PROBLEM REQUIREMENTS: Word for word, give the entries back.

RECORD EXTRACTS:
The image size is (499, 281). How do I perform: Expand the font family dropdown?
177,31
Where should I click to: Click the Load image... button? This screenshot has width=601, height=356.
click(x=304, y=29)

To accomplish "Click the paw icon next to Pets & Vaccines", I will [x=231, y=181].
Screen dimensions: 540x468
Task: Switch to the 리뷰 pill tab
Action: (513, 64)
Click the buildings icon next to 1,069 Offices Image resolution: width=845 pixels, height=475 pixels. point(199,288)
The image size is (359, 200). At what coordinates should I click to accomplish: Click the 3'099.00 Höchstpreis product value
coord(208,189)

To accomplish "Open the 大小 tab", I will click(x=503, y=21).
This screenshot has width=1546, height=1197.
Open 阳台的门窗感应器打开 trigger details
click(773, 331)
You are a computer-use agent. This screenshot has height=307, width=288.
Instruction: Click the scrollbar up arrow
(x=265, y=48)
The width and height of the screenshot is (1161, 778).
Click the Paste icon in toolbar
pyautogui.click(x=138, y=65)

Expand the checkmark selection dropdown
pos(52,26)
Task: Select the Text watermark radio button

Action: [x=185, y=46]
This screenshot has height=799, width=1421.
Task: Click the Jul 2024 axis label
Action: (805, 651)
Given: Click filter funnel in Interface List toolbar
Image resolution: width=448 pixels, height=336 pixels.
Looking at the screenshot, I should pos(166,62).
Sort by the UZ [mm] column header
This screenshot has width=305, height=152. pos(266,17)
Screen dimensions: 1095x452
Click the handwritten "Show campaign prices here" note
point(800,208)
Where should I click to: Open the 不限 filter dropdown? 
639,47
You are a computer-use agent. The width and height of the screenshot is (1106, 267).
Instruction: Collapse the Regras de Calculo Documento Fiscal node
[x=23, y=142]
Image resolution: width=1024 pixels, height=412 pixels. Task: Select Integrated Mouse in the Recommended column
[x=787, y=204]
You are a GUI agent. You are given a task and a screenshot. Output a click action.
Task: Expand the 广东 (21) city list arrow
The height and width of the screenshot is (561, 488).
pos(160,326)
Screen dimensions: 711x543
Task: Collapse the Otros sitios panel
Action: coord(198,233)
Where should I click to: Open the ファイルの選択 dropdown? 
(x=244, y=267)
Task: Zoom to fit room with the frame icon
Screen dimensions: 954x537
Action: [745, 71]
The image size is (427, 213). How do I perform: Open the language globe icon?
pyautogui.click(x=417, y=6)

SOLUTION FOR THIS EXERCISE:
The image size is (499, 281). How do I perform: Expand the font family dropdown?
177,31
Where should I click to: Click the Load image... button? This screenshot has width=601, height=356.
click(x=304, y=29)

To accomplish "Click the paw icon next to Pets & Vaccines", I will [x=231, y=181].
Screen dimensions: 540x468
Task: Switch to the 리뷰 pill tab
Action: (513, 64)
Click the buildings icon next to 1,069 Offices Image resolution: width=845 pixels, height=475 pixels. point(199,288)
The image size is (359, 200). At what coordinates should I click to accomplish: Click the 3'099.00 Höchstpreis product value
coord(208,189)

To accomplish "Open the 大小 tab", I will click(x=503, y=21).
This screenshot has width=1546, height=1197.
Open 阳台的门窗感应器打开 trigger details
click(773, 331)
You are a computer-use agent. This screenshot has height=307, width=288.
Instruction: Click the scrollbar up arrow
(x=265, y=48)
The width and height of the screenshot is (1161, 778).
Click the Paste icon in toolbar
pyautogui.click(x=138, y=65)

Expand the checkmark selection dropdown
pos(52,26)
Task: Select the Text watermark radio button

Action: [x=185, y=46]
This screenshot has height=799, width=1421.
Task: Click the Jul 2024 axis label
Action: (805, 651)
Given: Click filter funnel in Interface List toolbar
Image resolution: width=448 pixels, height=336 pixels.
Looking at the screenshot, I should pos(166,62).
Sort by the UZ [mm] column header
This screenshot has width=305, height=152. pos(266,17)
Screen dimensions: 1095x452
Click the handwritten "Show campaign prices here" note
point(800,208)
Where should I click to: Open the 不限 filter dropdown? 
639,47
You are a computer-use agent. The width and height of the screenshot is (1106, 267).
Instruction: Collapse the Regras de Calculo Documento Fiscal node
[x=23, y=142]
Image resolution: width=1024 pixels, height=412 pixels. Task: Select Integrated Mouse in the Recommended column
[x=787, y=204]
You are a GUI agent. You are given a task and a screenshot. Output a click action.
Task: Expand the 广东 (21) city list arrow
The height and width of the screenshot is (561, 488).
pos(160,326)
Screen dimensions: 711x543
Task: Collapse the Otros sitios panel
Action: coord(198,233)
Where should I click to: Open the ファイルの選択 dropdown? 
(x=244, y=267)
Task: Zoom to fit room with the frame icon
Screen dimensions: 954x537
Action: [745, 71]
The image size is (427, 213). How do I perform: Open the language globe icon?
pyautogui.click(x=417, y=6)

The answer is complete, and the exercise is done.